»»

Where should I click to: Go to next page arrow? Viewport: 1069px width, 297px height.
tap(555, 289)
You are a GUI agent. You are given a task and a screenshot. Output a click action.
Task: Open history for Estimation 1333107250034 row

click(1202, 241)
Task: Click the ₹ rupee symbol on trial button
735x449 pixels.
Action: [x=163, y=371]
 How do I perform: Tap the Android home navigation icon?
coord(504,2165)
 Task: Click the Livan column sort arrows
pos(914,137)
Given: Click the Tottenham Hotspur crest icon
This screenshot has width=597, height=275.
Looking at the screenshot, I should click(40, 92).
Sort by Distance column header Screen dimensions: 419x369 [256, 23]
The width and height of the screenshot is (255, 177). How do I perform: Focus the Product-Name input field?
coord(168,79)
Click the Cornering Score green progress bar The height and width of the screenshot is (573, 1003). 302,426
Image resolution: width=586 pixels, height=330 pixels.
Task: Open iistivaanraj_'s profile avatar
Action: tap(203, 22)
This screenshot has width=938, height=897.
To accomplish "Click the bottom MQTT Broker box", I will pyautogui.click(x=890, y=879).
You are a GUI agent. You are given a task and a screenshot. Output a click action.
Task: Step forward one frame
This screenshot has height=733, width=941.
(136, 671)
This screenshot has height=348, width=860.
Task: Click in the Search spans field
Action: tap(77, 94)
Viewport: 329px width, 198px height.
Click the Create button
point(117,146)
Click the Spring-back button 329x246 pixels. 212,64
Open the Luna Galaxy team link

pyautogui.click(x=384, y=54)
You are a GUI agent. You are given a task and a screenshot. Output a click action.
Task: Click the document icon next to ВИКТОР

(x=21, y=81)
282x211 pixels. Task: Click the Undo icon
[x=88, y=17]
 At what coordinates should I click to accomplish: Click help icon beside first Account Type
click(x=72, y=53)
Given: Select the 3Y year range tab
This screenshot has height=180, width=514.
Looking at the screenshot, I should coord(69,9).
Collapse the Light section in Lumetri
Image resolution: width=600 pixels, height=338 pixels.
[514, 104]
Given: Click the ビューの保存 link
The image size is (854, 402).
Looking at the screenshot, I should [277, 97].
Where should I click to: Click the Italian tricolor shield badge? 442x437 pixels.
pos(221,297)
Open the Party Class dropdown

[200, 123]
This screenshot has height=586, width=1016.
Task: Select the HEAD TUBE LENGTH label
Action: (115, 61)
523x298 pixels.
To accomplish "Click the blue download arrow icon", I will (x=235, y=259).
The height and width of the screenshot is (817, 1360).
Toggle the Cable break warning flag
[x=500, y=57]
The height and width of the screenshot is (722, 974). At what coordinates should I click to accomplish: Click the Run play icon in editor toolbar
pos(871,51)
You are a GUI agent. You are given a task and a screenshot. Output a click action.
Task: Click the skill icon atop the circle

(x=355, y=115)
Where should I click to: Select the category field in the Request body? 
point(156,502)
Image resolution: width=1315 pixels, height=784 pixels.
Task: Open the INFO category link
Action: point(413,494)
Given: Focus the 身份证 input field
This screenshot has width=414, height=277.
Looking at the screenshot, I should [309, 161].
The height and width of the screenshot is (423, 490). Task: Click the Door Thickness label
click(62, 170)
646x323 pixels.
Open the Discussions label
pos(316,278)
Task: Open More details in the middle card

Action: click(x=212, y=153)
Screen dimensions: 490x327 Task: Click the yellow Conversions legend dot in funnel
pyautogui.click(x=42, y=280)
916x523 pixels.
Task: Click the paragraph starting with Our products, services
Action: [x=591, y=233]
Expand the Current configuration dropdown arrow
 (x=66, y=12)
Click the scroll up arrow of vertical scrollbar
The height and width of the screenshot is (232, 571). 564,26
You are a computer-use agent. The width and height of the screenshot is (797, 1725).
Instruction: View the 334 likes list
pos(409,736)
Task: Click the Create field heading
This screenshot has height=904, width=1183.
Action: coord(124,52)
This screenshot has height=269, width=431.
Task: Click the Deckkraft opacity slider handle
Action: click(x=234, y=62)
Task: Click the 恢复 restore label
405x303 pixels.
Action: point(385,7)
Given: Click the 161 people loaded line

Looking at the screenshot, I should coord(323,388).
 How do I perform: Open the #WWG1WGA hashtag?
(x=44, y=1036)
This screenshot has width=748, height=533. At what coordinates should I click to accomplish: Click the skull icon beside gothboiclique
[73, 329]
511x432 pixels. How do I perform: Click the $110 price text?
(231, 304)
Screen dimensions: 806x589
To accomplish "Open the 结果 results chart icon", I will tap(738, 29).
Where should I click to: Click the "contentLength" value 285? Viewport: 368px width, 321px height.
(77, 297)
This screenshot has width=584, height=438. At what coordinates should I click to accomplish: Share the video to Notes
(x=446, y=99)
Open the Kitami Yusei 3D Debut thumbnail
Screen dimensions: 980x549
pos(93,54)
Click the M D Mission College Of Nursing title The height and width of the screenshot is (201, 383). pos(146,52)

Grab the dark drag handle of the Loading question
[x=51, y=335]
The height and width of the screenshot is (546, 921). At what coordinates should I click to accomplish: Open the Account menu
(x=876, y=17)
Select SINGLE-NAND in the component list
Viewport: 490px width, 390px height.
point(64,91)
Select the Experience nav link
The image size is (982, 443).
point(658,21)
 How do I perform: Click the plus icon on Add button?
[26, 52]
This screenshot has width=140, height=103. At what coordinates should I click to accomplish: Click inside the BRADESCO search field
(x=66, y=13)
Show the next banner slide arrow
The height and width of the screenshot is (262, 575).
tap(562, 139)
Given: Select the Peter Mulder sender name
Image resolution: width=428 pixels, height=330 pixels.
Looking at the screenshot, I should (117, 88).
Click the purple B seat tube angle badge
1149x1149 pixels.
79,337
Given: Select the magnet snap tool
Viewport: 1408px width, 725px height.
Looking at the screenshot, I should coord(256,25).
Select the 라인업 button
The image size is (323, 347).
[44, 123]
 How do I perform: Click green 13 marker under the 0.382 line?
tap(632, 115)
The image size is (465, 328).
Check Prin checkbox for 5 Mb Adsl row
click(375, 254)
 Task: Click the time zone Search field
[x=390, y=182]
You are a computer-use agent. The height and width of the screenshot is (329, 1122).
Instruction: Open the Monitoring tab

««

### Prompt
Copy every line of the records above exactly.

### Task response
Where should I click to: Go to next page arrow? Viewport: 1069px width, 297px height.
tap(555, 289)
You are a GUI agent. You are given a task and a screenshot. Output a click action.
Task: Open history for Estimation 1333107250034 row

click(1202, 241)
Task: Click the ₹ rupee symbol on trial button
735x449 pixels.
Action: [x=163, y=371]
 How do I perform: Tap the Android home navigation icon?
coord(504,2165)
 Task: Click the Livan column sort arrows
pos(914,137)
Given: Click the Tottenham Hotspur crest icon
This screenshot has width=597, height=275.
Looking at the screenshot, I should click(40, 92).
Sort by Distance column header Screen dimensions: 419x369 [256, 23]
The width and height of the screenshot is (255, 177). How do I perform: Focus the Product-Name input field?
coord(168,79)
Click the Cornering Score green progress bar The height and width of the screenshot is (573, 1003). 302,426
Image resolution: width=586 pixels, height=330 pixels.
Task: Open iistivaanraj_'s profile avatar
Action: tap(203, 22)
This screenshot has width=938, height=897.
To accomplish "Click the bottom MQTT Broker box", I will pyautogui.click(x=890, y=879).
You are a GUI agent. You are given a task and a screenshot. Output a click action.
Task: Step forward one frame
This screenshot has height=733, width=941.
(136, 671)
This screenshot has height=348, width=860.
Task: Click in the Search spans field
Action: tap(77, 94)
Viewport: 329px width, 198px height.
Click the Create button
point(117,146)
Click the Spring-back button 329x246 pixels. 212,64
Open the Luna Galaxy team link

pyautogui.click(x=384, y=54)
You are a GUI agent. You are given a task and a screenshot. Output a click action.
Task: Click the document icon next to ВИКТОР

(x=21, y=81)
282x211 pixels. Task: Click the Undo icon
[x=88, y=17]
 At what coordinates should I click to accomplish: Click help icon beside first Account Type
click(x=72, y=53)
Given: Select the 3Y year range tab
This screenshot has height=180, width=514.
Looking at the screenshot, I should coord(69,9).
Collapse the Light section in Lumetri
Image resolution: width=600 pixels, height=338 pixels.
[514, 104]
Given: Click the ビューの保存 link
The image size is (854, 402).
Looking at the screenshot, I should [277, 97].
Where should I click to: Click the Italian tricolor shield badge? 442x437 pixels.
pos(221,297)
Open the Party Class dropdown

[200, 123]
This screenshot has height=586, width=1016.
Task: Select the HEAD TUBE LENGTH label
Action: (115, 61)
523x298 pixels.
To accomplish "Click the blue download arrow icon", I will (x=235, y=259).
The height and width of the screenshot is (817, 1360).
Toggle the Cable break warning flag
[x=500, y=57]
The height and width of the screenshot is (722, 974). At what coordinates should I click to accomplish: Click the Run play icon in editor toolbar
pos(871,51)
You are a GUI agent. You are given a task and a screenshot. Output a click action.
Task: Click the skill icon atop the circle

(x=355, y=115)
Where should I click to: Select the category field in the Request body? 
point(156,502)
Image resolution: width=1315 pixels, height=784 pixels.
Task: Open the INFO category link
Action: point(413,494)
Given: Focus the 身份证 input field
This screenshot has width=414, height=277.
Looking at the screenshot, I should [309, 161].
The height and width of the screenshot is (423, 490). Task: Click the Door Thickness label
click(62, 170)
646x323 pixels.
Open the Discussions label
pos(316,278)
Task: Open More details in the middle card

Action: click(x=212, y=153)
Screen dimensions: 490x327 Task: Click the yellow Conversions legend dot in funnel
pyautogui.click(x=42, y=280)
916x523 pixels.
Task: Click the paragraph starting with Our products, services
Action: [x=591, y=233]
Expand the Current configuration dropdown arrow
 (x=66, y=12)
Click the scroll up arrow of vertical scrollbar
The height and width of the screenshot is (232, 571). 564,26
You are a computer-use agent. The width and height of the screenshot is (797, 1725).
Instruction: View the 334 likes list
pos(409,736)
Task: Click the Create field heading
This screenshot has height=904, width=1183.
Action: coord(124,52)
This screenshot has height=269, width=431.
Task: Click the Deckkraft opacity slider handle
Action: click(x=234, y=62)
Task: Click the 恢复 restore label
405x303 pixels.
Action: point(385,7)
Given: Click the 161 people loaded line

Looking at the screenshot, I should coord(323,388).
 How do I perform: Open the #WWG1WGA hashtag?
(x=44, y=1036)
This screenshot has width=748, height=533. At what coordinates should I click to accomplish: Click the skull icon beside gothboiclique
[73, 329]
511x432 pixels. How do I perform: Click the $110 price text?
(231, 304)
Screen dimensions: 806x589
To accomplish "Open the 结果 results chart icon", I will tap(738, 29).
Where should I click to: Click the "contentLength" value 285? Viewport: 368px width, 321px height.
(77, 297)
This screenshot has width=584, height=438. At what coordinates should I click to accomplish: Share the video to Notes
(x=446, y=99)
Open the Kitami Yusei 3D Debut thumbnail
Screen dimensions: 980x549
pos(93,54)
Click the M D Mission College Of Nursing title The height and width of the screenshot is (201, 383). pos(146,52)

Grab the dark drag handle of the Loading question
[x=51, y=335]
The height and width of the screenshot is (546, 921). At what coordinates should I click to accomplish: Open the Account menu
(x=876, y=17)
Select SINGLE-NAND in the component list
Viewport: 490px width, 390px height.
point(64,91)
Select the Experience nav link
The image size is (982, 443).
point(658,21)
 How do I perform: Click the plus icon on Add button?
[26, 52]
This screenshot has width=140, height=103. At what coordinates should I click to accomplish: Click inside the BRADESCO search field
(x=66, y=13)
Show the next banner slide arrow
The height and width of the screenshot is (262, 575).
tap(562, 139)
Given: Select the Peter Mulder sender name
Image resolution: width=428 pixels, height=330 pixels.
Looking at the screenshot, I should (117, 88).
Click the purple B seat tube angle badge
1149x1149 pixels.
79,337
Given: Select the magnet snap tool
Viewport: 1408px width, 725px height.
Looking at the screenshot, I should coord(256,25).
Select the 라인업 button
The image size is (323, 347).
[44, 123]
 How do I perform: Click green 13 marker under the 0.382 line?
tap(632, 115)
The image size is (465, 328).
Check Prin checkbox for 5 Mb Adsl row
click(375, 254)
 Task: Click the time zone Search field
[x=390, y=182]
You are a computer-use agent. The height and width of the screenshot is (329, 1122).
Instruction: Open the Monitoring tab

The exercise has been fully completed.